Risk Management approach to energy buying within the energy transition

Plenary Session

Risk Management approach to energy buying within the energy transition

  • Derek Hyland, Global Director Energy Procurement & Risk Management at Ball Corporation
  • Merlijn Mertens, Energy Trader at E&C Consultants

 

Some companies enthusiastically signed 100 EUR per MWh and more PPAs when the markets were up in the crazy levels and got applause for savings made versus forecasted future prices. Will the applause continue now that markets and forecasts have dropped back to double digit levels? Will you still be an energy procurement hero if the PPA you recommended to sign goes out of the money for an extended period of time?

A well-designed PPA can play a crucial role in stabilizing energy cost, which for many clients is the main goal of their energy risk management program. But have your really reflected well on the cost your organization is willing to pay for that stability?

And as of 30% of your volume covered by PPAs, there’s the risk of ill design, where instead of decreasing your exposure to market volatility you increase it as you have large volumes of energy to be bought / sold in and to spot markets at moments when production and consumption don’t match.

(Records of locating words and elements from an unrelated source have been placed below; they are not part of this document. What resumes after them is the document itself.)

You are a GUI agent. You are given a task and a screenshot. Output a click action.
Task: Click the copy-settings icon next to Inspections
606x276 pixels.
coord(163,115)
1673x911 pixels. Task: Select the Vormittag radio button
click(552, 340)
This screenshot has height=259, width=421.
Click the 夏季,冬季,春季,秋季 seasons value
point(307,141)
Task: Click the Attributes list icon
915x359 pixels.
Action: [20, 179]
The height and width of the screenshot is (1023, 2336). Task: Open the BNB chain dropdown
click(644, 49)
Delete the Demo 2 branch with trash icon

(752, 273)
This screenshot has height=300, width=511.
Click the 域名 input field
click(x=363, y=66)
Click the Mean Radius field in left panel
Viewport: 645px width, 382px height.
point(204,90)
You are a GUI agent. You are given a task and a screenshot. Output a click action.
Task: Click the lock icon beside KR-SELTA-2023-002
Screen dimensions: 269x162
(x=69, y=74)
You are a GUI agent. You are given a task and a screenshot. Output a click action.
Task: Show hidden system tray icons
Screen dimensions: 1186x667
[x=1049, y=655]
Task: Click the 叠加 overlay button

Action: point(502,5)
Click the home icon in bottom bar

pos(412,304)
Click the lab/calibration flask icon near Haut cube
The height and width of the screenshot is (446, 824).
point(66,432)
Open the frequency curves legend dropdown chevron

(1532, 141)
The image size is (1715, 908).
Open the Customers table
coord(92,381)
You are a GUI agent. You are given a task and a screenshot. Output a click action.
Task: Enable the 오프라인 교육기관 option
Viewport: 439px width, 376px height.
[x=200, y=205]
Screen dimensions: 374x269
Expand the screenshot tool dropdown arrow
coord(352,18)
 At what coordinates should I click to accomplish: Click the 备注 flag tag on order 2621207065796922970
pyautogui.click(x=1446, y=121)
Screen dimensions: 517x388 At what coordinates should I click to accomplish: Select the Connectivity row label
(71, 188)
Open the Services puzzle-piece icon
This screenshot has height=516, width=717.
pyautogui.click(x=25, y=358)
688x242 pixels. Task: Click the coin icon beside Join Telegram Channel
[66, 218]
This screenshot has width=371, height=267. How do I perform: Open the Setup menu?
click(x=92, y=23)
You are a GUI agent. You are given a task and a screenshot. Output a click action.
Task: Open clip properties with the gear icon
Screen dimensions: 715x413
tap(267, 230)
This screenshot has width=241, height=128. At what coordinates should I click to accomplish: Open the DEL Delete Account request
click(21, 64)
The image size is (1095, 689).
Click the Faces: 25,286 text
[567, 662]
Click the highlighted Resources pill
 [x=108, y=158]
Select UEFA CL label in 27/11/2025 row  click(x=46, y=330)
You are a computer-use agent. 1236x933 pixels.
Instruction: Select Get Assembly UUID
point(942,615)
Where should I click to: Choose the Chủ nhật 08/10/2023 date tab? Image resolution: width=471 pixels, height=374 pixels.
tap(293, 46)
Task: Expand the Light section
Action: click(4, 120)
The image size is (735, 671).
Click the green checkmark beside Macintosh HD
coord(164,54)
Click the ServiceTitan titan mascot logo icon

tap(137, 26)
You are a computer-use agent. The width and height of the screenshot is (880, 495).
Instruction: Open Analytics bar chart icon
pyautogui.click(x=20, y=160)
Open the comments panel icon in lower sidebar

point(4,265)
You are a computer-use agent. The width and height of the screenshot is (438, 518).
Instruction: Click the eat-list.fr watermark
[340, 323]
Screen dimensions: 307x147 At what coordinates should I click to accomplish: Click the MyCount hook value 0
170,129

Cross-border PPAs help you manage this as you bring together larger volumes spread over a larger geographical area. But they create spread risk which can be complex to manage. In this session we’ll discuss how you can maximize the cost-stabilizing impact of PPAs. We’ll also introduce the more advanced risk management techniques that you’ll have to gear up to keep control over your costs when you go up to high percentages of PPA supply.